As a competitive response in 1876, Beaver Falls Cutlery Company made the "largest knife and fork in the world" of its time, at the cost of $1,500. It was designed as a table carving knife and fork. The knife measured nine feet seven inches, the blade being ten inches wide. At eight times the size of a normal knife and fork, it was larger than the Sheffield carvers. The knife handle was created from an elephant tusk, carved with flowers and vines. The Chinese employees and the regular workmen made this with steel forged at Beaver Falls, and it was exhibited at the Centennial Exhibition of Philadelphia in 1876. The etched design on the front of the BFCC carving knife blade included a silver-plated shark, a portrait of William Penn, the company name, the Pennsylvania coat of arms in complex detail and a portrait of Governor John F. Hartranft. On the reverse of the blade was scrollwork, and a picture of a mother with children. The carving fork had a patent spring guard which was etched with vines and clusters of grapes. The etching was by T.C. Moore, and the carving of the ivory handles was by Edwin Clayton.

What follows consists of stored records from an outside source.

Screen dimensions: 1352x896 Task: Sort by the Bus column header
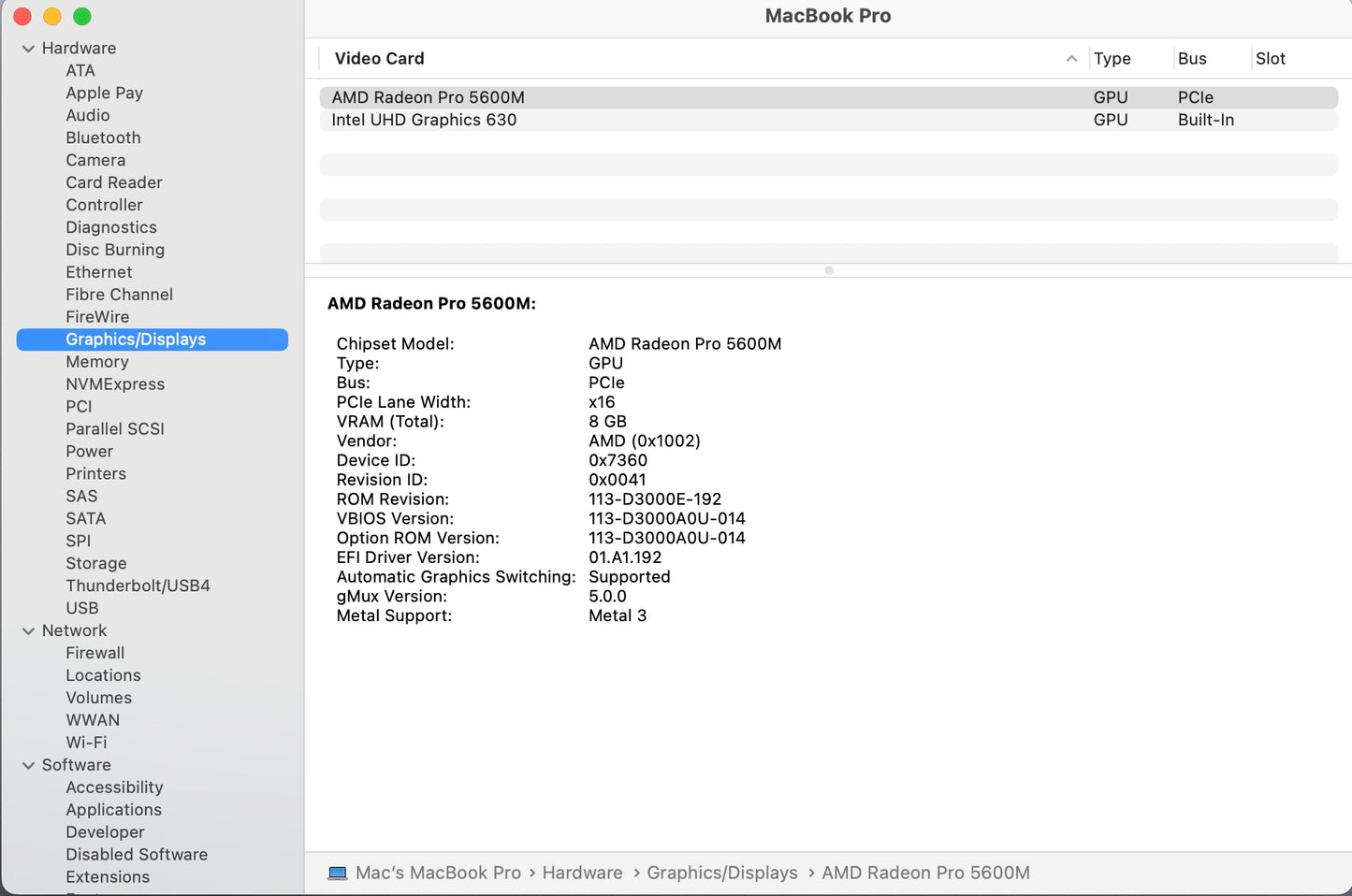[x=1192, y=58]
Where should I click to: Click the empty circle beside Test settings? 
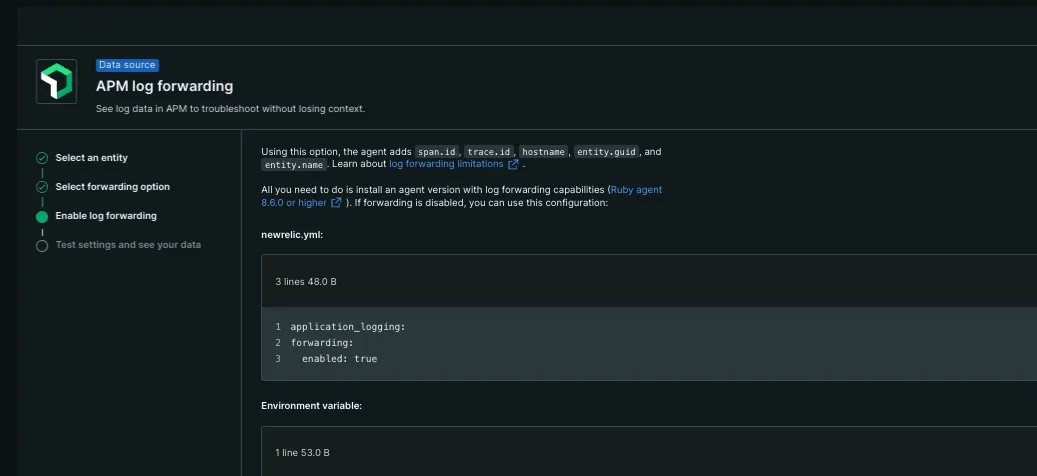(42, 245)
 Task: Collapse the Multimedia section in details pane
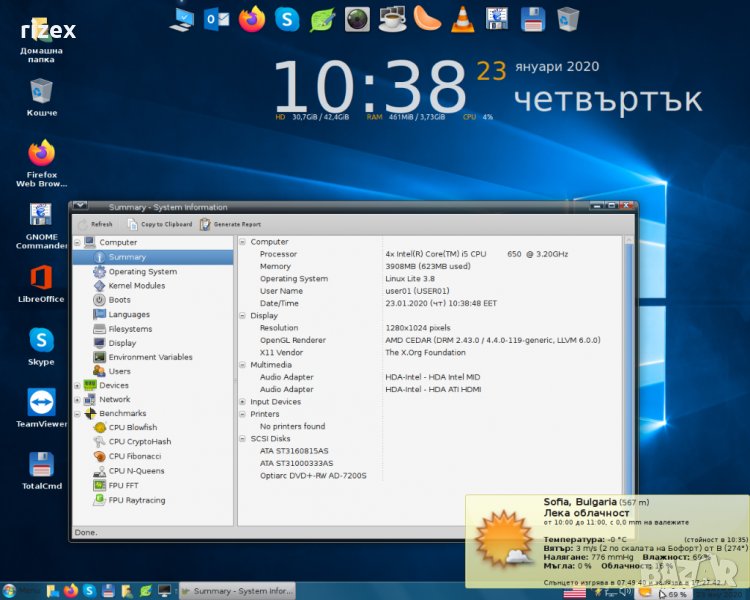pyautogui.click(x=243, y=365)
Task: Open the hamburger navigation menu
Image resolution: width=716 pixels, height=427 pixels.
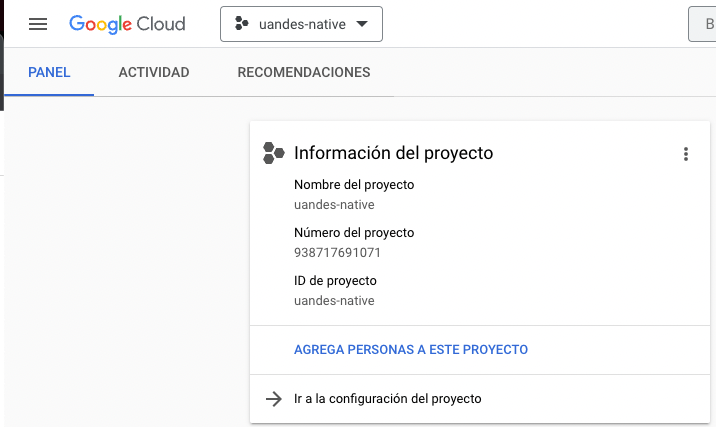Action: click(38, 24)
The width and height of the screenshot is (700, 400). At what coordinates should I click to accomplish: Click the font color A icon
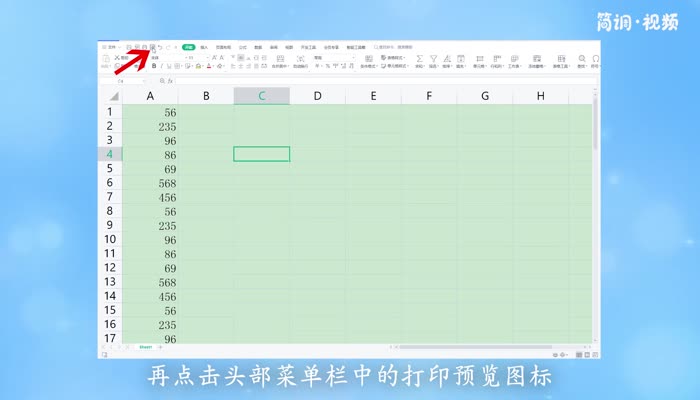pos(210,67)
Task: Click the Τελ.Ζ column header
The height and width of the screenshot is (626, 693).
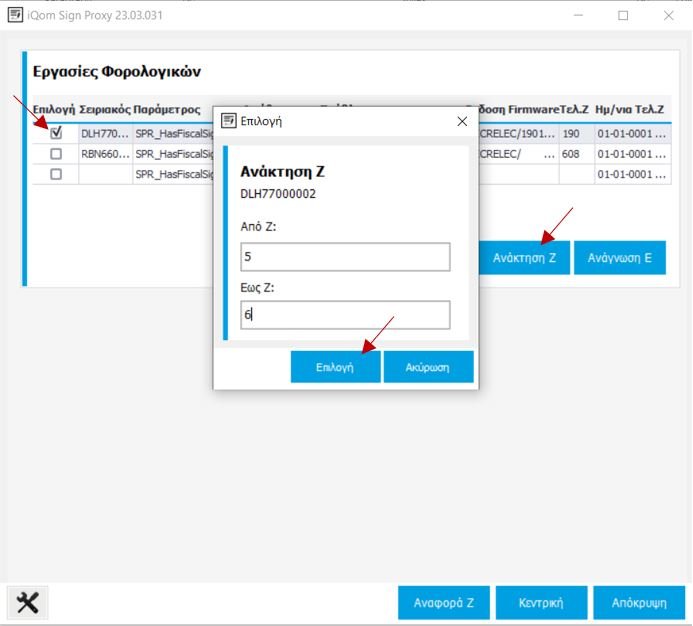Action: coord(574,110)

As of 2019, the whereabouts of the Beaver Falls knife and fork set is unknown, although a search was made by a retired Beaver Falls teacher, Sidney Kane, in 1975. Cattaraugus Cutlery Company purchased it along with the company machinery in 1887 following the closure. The set was removed to Springville, New York, then returned to Little Valley, New York. Philip Champlin, great grandson of John Brown Francis Champlin of Cattaraugus Cutlery Company, inherited it after his family's firm closed in 1963. He mailed it in a specially made wooden crate to Wisconsin around February 1972, and nothing has been heard of it since.

===Merchant counter stamps===
Two examples of merchant counter stamps on coins have been found. The stamps are 27mm long, and read Beaver Falls Cut. Co. One is on a half dollar dated 1875.

==Museum exhibits==
A small display of early tableware, razors and pocket knives made by the company is kept at the Beaver County Industrial Museum at Darlington, Pennsylvania, which also has library resources. The Beaver Falls Historical Society Museum, in the city's Carnegie library, houses a larger collection of artifacts associated with the Company.

==Patents associated with Beaver Falls Cutlery==
- Thomas Skinner, 24 December 1867, US 72553. Improved method of forming designs upon metals, ivory etc.
- Samuel Mason and Edward Binns, 20 April 1869, US 89059A. Improvement in attaching handles to cutlery.
- R.H. Fisher, 16 March 1869, US 87767. Improvement in handles for table cutlery.